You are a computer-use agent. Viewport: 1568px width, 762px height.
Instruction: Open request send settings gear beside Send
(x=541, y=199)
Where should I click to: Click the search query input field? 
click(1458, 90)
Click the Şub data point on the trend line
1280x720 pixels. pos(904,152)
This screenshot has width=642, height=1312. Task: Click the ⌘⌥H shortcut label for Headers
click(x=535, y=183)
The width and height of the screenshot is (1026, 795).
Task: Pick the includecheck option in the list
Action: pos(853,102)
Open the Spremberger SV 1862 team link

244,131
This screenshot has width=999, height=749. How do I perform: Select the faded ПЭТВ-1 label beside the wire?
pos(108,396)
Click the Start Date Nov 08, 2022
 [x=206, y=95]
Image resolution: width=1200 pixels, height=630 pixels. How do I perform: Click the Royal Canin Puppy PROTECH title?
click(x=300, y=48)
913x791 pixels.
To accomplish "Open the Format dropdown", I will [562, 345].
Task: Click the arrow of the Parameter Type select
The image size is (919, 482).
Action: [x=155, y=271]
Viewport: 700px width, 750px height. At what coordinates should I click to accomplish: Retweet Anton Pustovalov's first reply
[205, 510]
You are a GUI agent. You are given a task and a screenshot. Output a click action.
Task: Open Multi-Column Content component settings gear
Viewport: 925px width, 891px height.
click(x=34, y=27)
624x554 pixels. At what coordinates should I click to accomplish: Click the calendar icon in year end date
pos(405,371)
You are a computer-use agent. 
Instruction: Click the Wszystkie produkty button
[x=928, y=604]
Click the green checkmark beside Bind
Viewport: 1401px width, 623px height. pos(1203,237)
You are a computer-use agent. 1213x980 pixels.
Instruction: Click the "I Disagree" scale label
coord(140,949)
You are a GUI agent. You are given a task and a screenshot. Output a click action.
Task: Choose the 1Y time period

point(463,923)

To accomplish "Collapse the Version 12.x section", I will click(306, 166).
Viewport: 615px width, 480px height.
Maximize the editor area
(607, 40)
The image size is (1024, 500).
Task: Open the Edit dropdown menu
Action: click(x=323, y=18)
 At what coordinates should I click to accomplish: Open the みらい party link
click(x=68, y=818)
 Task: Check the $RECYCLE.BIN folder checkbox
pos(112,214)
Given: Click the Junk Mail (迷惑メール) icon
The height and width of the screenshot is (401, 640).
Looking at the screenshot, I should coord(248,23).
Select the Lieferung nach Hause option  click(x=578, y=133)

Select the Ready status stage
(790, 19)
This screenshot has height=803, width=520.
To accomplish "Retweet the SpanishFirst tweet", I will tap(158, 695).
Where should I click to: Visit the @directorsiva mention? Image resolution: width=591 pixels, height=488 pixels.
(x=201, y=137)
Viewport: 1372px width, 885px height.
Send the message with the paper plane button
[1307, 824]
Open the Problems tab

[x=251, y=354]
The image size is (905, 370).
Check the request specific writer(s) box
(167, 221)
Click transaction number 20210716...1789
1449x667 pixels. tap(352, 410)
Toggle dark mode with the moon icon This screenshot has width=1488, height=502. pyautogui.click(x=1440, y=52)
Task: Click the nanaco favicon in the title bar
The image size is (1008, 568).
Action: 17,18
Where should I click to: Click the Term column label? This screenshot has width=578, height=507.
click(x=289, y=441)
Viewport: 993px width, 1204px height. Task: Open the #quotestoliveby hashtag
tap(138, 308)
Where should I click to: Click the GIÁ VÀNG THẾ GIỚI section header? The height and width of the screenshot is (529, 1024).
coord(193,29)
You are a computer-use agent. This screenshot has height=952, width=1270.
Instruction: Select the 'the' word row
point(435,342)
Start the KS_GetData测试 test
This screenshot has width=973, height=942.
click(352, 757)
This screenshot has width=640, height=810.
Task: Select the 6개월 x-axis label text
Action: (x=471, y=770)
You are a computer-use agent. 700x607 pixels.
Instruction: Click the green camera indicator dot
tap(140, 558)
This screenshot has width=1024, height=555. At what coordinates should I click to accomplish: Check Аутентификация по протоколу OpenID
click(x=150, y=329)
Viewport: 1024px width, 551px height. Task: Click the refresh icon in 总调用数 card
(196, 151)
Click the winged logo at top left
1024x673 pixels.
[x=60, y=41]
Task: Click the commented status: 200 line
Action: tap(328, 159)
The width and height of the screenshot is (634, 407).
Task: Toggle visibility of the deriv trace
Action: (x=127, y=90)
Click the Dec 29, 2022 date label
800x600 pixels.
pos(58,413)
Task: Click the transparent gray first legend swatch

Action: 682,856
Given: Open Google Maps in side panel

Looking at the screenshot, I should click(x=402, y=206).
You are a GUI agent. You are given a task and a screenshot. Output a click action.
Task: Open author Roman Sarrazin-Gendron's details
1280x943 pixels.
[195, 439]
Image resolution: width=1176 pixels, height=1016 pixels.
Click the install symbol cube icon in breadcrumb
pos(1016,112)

########

**Exercise instructions**
Your reply must consist solely of the number of lines in the listing above that include the word "computer".

**Exercise solution**
5